Hannibal - A Origem do Mal (Hannibal Rising),
de Peter Webber (EUA/Inglaterra/França, 2007)
por Paulo Santos Lima

A carcaça oca de Lecter

Desde sua primeira aparição nas telas, no soberbo Manhunter (1986), de Michael Mann, Hannibal Lecter vem servindo como um mestre de cerimônias aos dilemas psíquico-existenciais dos personagens. Mais interessante, contudo, porque funciona como um agente revelador e instigador dessas crises. Um verdadeiro maestro que sacode a batuta para fazer a orquestra mergulhar em seu transe sonoro – e, sobretudo no filme de Mann e satisfatoriamente em O Silêncio dos Inocentes, de Jonathan Demme, a imagem compõe esse transe.

Pois neste Hannibal – A Origem do Mal, o galante Hannibal “Canibal” Lecter perde o comando e responde a algo que já está determinado antes e sobreposto a ele, com a meta de elucidar suas psicoses, que antes eram apenas existências na tela, complexidades que compunham um todo que reunia tanto o cult artist Hannibal Lecter quanto o monstro “Canibal” Lecter – dualidade esta bem presente nas suas predileções gastronômicas, nas quais o seu canibalismo seja uma ótima nouvelle cuisine (algo, aliás, bem destrinchado em Hannibal, um raríssimo bom trabalho de Ridley Scott). O filme de Peter Webber retorna à infância de Hannibal, no leste europeu, durante a Segunda Guerra Mundial: uma situação medonha, com alemães barbarizando, bombas estourando implacavelmente e mercenários estripando tanto os bolsos quanto as carnes humanas. É nesse ambiente que um Hannibal infante presenciará coisas hediondas, como pais metralhados e sua irmãzinha sendo assada como um bom leitãozinho.

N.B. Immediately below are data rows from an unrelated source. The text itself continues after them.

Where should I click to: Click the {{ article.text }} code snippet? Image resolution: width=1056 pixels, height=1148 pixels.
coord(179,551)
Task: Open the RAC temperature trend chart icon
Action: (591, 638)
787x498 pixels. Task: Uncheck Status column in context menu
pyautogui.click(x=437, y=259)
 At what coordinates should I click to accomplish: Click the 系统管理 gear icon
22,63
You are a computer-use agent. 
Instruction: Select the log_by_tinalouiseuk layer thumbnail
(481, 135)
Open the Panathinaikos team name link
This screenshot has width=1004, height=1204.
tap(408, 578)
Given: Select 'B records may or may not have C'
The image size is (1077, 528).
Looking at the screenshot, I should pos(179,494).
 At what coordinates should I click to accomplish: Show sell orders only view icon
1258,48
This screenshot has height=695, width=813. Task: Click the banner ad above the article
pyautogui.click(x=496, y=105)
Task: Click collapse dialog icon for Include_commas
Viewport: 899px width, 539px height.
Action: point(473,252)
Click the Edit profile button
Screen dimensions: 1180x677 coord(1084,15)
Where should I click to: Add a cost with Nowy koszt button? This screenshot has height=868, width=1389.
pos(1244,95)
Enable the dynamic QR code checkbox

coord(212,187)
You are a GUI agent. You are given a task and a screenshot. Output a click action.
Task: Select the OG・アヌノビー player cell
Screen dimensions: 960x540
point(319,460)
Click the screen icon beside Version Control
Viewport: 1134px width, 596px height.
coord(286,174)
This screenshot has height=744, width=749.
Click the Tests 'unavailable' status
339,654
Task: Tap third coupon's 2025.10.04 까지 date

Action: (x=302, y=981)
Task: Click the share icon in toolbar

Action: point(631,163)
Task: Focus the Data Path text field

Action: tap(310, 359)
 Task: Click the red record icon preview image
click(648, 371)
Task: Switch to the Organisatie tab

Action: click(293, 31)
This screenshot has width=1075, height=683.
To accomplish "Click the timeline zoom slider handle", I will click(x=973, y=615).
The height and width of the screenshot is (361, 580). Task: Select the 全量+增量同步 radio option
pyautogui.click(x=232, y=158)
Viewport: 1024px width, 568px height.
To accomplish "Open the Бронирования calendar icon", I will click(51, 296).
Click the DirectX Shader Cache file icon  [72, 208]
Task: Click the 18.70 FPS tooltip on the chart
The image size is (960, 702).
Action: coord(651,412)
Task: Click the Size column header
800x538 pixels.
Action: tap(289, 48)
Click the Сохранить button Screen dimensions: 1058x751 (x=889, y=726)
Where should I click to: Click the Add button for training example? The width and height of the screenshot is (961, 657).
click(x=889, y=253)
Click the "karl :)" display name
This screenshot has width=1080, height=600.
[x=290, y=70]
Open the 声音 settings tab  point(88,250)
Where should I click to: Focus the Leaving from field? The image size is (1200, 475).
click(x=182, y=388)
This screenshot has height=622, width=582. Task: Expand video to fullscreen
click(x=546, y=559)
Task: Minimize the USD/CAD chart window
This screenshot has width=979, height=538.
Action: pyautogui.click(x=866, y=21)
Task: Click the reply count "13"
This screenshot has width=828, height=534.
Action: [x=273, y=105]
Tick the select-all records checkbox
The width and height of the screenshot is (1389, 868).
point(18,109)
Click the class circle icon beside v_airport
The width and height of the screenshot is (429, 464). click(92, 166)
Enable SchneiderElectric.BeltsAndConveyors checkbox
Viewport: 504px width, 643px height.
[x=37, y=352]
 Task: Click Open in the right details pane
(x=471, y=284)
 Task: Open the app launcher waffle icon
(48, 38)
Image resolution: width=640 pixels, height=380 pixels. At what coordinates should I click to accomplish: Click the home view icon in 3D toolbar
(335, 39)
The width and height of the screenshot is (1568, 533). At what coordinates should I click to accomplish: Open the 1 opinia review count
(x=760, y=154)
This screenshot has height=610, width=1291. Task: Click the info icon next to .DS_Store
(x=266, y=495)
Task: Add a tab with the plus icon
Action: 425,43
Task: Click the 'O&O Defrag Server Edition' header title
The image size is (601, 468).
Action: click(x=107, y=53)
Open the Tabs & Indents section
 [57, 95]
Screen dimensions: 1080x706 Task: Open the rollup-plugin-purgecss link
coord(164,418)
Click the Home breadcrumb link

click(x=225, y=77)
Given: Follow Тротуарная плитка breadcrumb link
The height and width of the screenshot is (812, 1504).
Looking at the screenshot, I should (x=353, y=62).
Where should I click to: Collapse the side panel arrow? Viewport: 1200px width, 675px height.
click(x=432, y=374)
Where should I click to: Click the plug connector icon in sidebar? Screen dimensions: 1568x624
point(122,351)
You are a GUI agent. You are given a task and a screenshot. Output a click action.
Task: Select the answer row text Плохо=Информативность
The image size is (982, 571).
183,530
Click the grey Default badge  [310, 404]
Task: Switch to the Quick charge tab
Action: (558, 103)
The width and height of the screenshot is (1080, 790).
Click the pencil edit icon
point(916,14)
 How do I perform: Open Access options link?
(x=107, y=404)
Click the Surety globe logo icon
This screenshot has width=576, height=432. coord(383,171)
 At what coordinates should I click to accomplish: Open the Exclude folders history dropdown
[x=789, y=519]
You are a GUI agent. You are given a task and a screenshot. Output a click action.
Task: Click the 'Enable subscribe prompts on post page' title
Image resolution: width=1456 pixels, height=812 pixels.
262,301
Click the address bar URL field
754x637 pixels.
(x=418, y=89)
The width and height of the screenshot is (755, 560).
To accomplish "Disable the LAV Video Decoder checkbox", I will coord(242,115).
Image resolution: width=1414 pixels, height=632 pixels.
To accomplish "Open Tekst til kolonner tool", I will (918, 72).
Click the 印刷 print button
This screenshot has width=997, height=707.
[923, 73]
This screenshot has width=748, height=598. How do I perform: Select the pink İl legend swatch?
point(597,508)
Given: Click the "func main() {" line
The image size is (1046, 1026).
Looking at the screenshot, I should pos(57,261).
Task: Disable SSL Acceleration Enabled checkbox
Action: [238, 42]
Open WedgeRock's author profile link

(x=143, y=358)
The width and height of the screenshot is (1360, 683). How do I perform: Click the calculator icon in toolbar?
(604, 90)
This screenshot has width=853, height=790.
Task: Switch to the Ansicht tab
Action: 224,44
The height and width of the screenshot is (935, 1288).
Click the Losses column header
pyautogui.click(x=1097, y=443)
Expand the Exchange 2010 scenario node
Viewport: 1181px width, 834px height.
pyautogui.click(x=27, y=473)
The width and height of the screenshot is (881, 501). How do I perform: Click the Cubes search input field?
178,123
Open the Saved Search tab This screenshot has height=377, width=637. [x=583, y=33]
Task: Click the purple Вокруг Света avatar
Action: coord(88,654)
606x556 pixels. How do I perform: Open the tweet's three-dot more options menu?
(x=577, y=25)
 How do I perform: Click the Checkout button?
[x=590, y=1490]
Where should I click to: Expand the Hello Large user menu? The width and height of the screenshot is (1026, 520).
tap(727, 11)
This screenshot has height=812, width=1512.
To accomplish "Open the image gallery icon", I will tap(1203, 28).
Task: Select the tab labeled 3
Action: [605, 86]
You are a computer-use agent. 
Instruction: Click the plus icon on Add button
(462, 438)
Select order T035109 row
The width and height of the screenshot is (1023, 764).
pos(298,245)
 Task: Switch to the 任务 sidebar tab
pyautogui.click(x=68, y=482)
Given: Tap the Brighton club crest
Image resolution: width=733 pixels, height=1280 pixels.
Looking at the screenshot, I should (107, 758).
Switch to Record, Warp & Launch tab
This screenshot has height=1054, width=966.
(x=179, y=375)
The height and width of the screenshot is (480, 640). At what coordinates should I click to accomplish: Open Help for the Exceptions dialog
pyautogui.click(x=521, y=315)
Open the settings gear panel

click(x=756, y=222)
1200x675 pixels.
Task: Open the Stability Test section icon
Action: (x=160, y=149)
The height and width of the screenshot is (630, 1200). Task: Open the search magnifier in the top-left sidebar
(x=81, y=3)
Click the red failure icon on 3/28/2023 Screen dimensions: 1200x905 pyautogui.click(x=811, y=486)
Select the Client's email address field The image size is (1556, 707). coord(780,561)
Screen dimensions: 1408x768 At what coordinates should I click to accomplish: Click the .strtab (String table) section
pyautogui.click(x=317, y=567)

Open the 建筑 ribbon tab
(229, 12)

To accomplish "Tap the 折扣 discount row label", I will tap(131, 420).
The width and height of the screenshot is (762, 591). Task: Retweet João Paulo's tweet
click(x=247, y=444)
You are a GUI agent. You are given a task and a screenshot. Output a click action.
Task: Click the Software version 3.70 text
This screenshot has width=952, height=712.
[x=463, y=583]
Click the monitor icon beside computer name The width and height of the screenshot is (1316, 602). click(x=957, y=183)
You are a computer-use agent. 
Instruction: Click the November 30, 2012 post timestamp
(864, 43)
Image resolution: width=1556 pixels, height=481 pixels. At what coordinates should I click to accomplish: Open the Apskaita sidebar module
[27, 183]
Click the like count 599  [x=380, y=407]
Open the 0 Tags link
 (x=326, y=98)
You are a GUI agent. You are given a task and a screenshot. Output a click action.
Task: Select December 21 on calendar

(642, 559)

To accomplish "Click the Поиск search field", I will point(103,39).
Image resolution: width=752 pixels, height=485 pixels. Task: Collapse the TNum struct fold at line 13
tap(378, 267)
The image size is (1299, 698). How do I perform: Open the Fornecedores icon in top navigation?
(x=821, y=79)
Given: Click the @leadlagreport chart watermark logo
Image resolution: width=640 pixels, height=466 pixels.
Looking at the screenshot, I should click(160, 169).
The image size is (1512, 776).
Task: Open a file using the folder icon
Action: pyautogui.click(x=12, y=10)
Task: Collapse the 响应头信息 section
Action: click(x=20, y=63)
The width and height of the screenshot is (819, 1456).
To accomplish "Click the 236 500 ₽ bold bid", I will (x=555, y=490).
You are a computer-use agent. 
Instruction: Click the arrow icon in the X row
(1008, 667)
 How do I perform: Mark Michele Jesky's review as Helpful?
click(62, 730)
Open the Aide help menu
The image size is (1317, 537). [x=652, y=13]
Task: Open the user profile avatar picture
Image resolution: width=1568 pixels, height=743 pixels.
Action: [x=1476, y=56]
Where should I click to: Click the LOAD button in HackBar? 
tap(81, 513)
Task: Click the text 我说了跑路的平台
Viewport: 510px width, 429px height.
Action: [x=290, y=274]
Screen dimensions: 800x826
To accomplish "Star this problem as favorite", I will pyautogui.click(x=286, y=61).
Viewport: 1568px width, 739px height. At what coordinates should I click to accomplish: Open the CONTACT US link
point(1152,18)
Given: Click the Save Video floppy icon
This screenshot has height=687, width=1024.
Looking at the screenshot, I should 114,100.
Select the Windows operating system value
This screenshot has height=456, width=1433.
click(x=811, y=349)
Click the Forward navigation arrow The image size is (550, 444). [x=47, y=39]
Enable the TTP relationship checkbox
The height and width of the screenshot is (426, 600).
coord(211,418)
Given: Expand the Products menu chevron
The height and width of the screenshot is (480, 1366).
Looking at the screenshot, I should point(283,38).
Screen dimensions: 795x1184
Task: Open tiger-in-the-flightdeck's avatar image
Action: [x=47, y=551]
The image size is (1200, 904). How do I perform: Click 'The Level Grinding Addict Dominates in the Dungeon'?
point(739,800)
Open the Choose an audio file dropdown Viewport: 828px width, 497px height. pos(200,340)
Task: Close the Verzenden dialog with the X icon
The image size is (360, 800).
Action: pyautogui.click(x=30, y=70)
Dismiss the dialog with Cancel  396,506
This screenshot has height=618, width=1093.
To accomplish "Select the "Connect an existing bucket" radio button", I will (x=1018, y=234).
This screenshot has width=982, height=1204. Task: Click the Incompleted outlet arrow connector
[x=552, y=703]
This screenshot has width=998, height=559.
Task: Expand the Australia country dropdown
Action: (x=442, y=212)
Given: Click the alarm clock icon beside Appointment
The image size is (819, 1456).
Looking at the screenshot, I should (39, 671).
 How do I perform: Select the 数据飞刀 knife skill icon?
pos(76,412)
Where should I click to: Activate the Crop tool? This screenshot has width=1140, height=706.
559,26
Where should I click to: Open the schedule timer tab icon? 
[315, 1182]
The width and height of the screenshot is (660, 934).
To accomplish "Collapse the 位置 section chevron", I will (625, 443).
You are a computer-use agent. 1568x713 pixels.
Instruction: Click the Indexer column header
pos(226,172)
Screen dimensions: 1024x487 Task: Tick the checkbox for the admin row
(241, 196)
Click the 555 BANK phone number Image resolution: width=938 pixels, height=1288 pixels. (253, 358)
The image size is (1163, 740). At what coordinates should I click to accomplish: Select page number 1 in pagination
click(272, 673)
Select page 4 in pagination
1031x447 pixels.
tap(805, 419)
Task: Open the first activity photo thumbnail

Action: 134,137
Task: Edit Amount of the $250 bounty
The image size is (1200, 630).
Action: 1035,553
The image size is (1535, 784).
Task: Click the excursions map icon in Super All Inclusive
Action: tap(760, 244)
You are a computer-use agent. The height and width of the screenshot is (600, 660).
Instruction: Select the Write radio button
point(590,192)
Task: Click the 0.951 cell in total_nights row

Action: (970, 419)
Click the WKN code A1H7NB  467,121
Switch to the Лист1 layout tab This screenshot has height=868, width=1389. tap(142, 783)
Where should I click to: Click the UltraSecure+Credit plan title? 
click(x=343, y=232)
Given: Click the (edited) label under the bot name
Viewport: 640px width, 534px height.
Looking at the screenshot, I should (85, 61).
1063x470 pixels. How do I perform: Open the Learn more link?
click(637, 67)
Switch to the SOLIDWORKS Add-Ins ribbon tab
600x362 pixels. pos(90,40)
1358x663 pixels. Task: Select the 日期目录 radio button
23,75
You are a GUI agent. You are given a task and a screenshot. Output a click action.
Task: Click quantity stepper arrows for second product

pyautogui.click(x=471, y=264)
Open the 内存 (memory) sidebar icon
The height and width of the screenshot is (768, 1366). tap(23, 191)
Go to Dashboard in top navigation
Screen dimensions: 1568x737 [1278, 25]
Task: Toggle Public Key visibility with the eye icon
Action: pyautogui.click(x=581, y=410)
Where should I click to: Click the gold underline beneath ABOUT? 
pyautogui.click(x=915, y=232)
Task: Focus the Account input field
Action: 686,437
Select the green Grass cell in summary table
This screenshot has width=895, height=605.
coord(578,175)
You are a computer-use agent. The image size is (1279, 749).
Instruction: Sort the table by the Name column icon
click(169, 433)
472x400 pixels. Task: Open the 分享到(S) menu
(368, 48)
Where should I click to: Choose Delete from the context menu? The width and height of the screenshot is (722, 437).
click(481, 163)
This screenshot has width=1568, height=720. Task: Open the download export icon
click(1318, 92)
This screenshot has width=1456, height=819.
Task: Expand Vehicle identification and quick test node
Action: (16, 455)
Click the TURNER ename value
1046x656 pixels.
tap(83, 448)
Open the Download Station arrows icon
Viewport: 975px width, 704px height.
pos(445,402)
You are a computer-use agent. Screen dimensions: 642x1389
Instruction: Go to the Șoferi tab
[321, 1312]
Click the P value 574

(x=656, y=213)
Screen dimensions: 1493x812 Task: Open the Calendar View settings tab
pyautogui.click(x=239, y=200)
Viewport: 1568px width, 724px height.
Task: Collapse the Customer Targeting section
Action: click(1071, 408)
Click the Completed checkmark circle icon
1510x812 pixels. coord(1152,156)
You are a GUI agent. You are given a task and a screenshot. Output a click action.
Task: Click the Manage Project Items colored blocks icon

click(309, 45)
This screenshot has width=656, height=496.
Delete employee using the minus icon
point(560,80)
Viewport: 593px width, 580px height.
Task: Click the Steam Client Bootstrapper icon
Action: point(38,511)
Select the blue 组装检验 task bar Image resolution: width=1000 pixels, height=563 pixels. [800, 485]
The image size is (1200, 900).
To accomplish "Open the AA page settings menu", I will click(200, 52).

Embalado em imagens grandiosas, fotografia padrão monocromático-azulada-documental dos filmes de guerra, câmera esperta nos passeios pelo cenário e montagem dinâmica, esse início deixa claro que este episódio da vida do nobre canibal está submetido a uma ordem na qual ele terá de se enquadrar. Assim, horas tantas, ele (Gaspard Ulliel), jovem e estudante de Medicina em Paris, acariciado e protegido por sua tia japonesa (Gong Li), terá como missão fazer uma limpeza cortante. Com apetite aberto a novas degustações, ele matará tanto o açougueiro que bolina sua deliciosa titia quanto a horda que barbarizou-o na sua infância.

O filme, aqui, parece devorar a carne de seu personagem, porque o apresenta como uma aberração, gastando tempo em mostrar suas grotesqueries, ao mesmo tempo em que legitima sua vingança contra os assassinos de sua irmã – tudo isso sob viés sensacionalista. E bem diferente, por exemplo, dos inúmeros policiais que cumprem a pauta do roteiro, mas caçam seus facínoras sob aparente autonomia — pois o filme, antes de tudo, está junto a ele, endossa suas ações, mesmo quando extremas.

Hannibal – O Início do Mal, também pelo título, rouba o drama de Hannibal, que antes um Drácula dos novos tempos, um romântico que, no ato de sedução impecável, detona um reverso assustador. As sobrecamadas não paravam nisso: Hannibal Lecter, sobretudo na composição de Anthony Hopkins, é um corpo em cena, no sentido físico do termo, cuja expressividade, rosto carregando sentidos, retoma um cinema anterior à carnalidade de Fuller, Kazan ou Ray. Na soma, é como um herdeiro de Brando e Clift. Ou algo além, metalingüístico em sua orquestração da representação cênica e do argumento. Neste, até assistível, mas tanto banal filme de vingança, Hannibal Lecter é só uma imagem vazia, oca, uma casca que pode abrigar qualquer coisa – tanto esse vulto anêmico do sofisticado canibal Lecter como o Charles Bronson justiceiro de Desejo de Matar.